In the early ’80s, Avalon-Hill released a few simple but challenging games, mostly written in BASIC. One was a version of Sid Sackson’s “Acquire”, another was a reconstruction of the Battle of Midway. Two of the ones I liked playing the most were B1 Bomber and Nukewar. I liked them because the goals were clear, the mechanics were simple, and the stakes were high. HOT WAR HOT WAR HOT WAR flashed the screen, and as a patriotic American I understood that it was time to fly to Leningrad, drop a single nuclear bomb, and kill everyone there, because, y’know. That was the job. There’s a war on, you know. Nukewar presented you with the further strategic decision of when, or whether, to start a war. In the screenshot to the right, you can see the results of a game where, as the US, I just sat tight and didn’t start a war, and the Russians beat me to the punch. The lesson is clear: if you want to survive, start a nuclear war. And people want to complain because there are games now that let you knock over a liquor store?

I don’t have an awful lot of sympathy for all the crocodile tears about the violence in games like Grand Theft Auto. Yes: I find it tasteless, I find it demeaning, and worst of all it’s not a very good game. But the quality and scale of the violence therein is not, it seems to me, necessarily any worse than the cold war fantasies of the Clancy generation, who believed (or in some cases still believe) that politics might — regrettably — require the murder of half the people in the world.

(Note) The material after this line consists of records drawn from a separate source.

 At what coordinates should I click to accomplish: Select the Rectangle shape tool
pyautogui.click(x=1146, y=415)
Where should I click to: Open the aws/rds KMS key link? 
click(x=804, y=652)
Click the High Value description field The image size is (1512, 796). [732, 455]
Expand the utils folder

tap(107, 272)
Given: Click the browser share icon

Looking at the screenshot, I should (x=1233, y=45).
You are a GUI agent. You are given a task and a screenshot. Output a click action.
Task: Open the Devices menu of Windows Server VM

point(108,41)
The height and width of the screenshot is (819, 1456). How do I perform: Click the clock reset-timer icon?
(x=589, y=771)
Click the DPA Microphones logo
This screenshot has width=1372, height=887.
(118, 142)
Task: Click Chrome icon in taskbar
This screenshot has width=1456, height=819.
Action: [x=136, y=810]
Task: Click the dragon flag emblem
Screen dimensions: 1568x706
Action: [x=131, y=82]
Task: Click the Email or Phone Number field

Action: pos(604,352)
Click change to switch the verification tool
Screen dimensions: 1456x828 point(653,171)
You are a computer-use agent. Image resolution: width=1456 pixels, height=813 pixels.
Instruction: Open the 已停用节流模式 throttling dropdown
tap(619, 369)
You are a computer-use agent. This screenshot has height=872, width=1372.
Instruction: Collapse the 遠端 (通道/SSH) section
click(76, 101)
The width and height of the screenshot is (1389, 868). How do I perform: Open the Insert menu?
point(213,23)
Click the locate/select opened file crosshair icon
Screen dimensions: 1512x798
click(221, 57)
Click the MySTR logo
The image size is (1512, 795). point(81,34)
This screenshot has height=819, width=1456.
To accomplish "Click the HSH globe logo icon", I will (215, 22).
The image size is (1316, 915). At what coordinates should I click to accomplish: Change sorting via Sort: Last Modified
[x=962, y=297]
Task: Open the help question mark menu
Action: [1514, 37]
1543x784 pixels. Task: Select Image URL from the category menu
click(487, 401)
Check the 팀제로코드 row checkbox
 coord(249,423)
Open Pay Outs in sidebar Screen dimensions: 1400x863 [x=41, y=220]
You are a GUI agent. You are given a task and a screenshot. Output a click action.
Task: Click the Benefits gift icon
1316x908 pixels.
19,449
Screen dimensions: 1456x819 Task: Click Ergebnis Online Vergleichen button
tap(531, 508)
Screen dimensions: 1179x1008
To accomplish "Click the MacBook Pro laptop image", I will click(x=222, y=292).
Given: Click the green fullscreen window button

I don’t believe that Nukewar and its ilk did any lasting damage to me. I don’t believe that Grand Theft Auto will do any lasting damage to the people who play it. In the final analysis, games are instruments of fantasy. Fantasy, being what it is, often transgresses across boundaries that we do not cross in real life. Attempts to suppress, to channel such imaginings are just another form of fantasy — a fantasy that life is simple, and that we can always recognize evil when we see it. If you want to worry about violence, worry about the violence that is being done on our behalf. Institutional violence, where one person decides that the killing should start, but someone else has to go and do the actual dirty work, is to me the most frightening of all.

And it’s a lot harder to stop a war than to boycott a videogame.